Abstract
Purpose :
To investigate how nitric oxide (NO) release and mitochondrial function contribute to the protective action of anti-VEGF (Ranibizumab and Aflibercept) on retinal pigmented epithelium (RPE), performing co-culture experiments between RPE and umbilical vascular endothelial cells (HUVEC)
Methods :
Knowing that RPE and HUVEC cross-talk is of fundamental relevance for the maintenance of outer retina structure and function, co-cultures RPE/HUVEC were performed and exposed to Ranibizumab/Aflibercept in the absence or presence of NO synthase (NOS) inhibitor and phosphatidylinositol-3-kinase/protein kinase B (PKB), extracellular-signal-regulated kinases 1/2 (ERK1/2) and p38 mitogen activated protein kinase (p38 MAPK) blockers. Following intra and inter-cellular mechanisms were examined: NO release, cellular proliferation/migration, cell viability, mitochondrial membrane potential, apoptosis and PKB, p38 MAPK and ERK1/2 expression/activation. Specific kits were used for cell viability, NO and reactive oxygen species detection, apoptosis and mitochondrial membrane potential measurement. Western Blot was performed for detection of apoptotic markers and other kinases. Cell migration was measured by wound healing assay and cell proliferation using XCELLigence.
Results :
In physiologic conditions, Aflibercept/Ranibizumab increased NO release in a dose and time-dependent way in RPE cells co-cultured with HUVEC. Opposite results were obtained in RPE cells pretreated with hydrogen peroxide.
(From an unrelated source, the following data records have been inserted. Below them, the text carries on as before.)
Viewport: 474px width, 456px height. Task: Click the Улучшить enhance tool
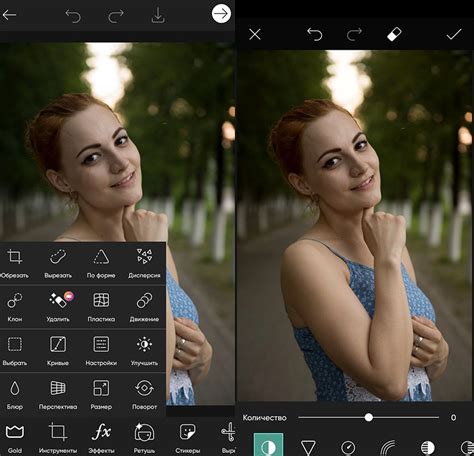point(144,351)
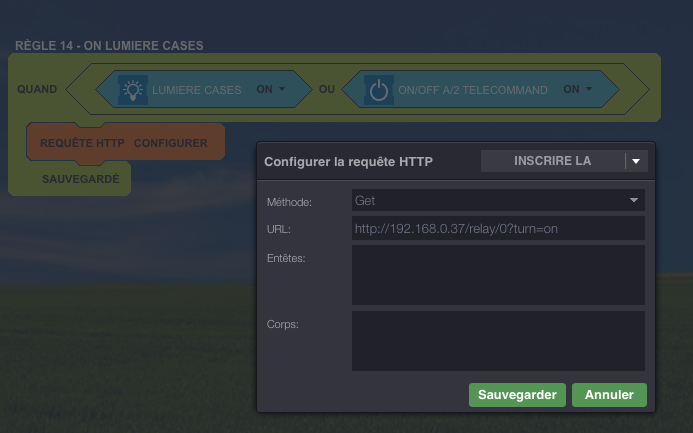
Task: Select the ON/OFF A/2 TELECOMMAND condition block
Action: 480,89
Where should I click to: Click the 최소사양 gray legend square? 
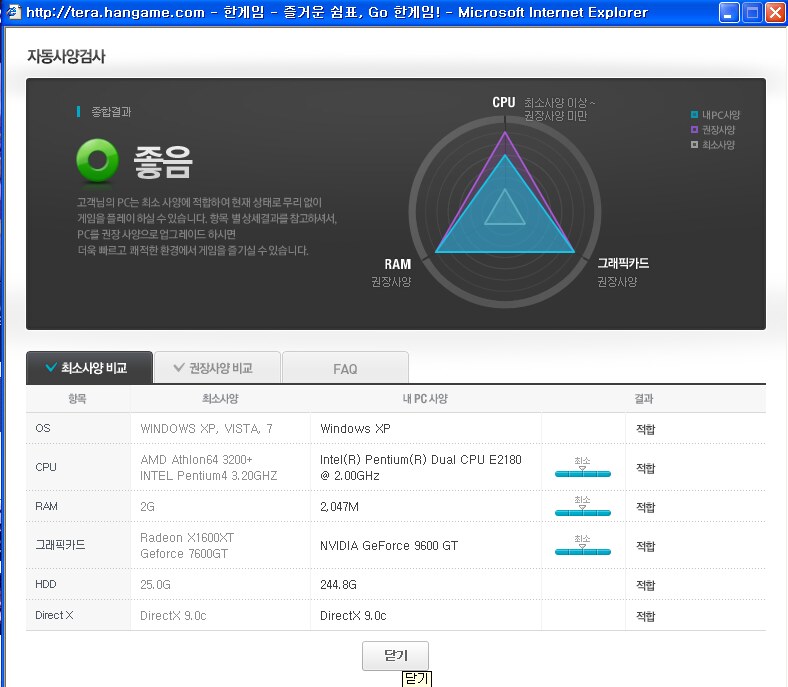(x=694, y=145)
Both anti-VEGF prevented the fall of cell viability and of mitochondrial membrane potential and increased cell migration. Those actions were inhibited in presence of specific blockers. Aflibercept/Ranibizumab counteracted the changes of apoptotic markers, NOS, PKB and ERK1/2 caused by peroxidation.
Conclusions :
In the present study, the potential role of NO and mitochondria in the protective action of Aflibercept/Ranibizumab on RPE was described. In particular, after stimulation with both anti-VEGF, HUVEC seem to release paracrine factors involved in RPE response to anti-VEGF.
This abstract was presented at the 2019 ARVO Annual Meeting, held in Vancouver, Canada, April 28 - May 2, 2019.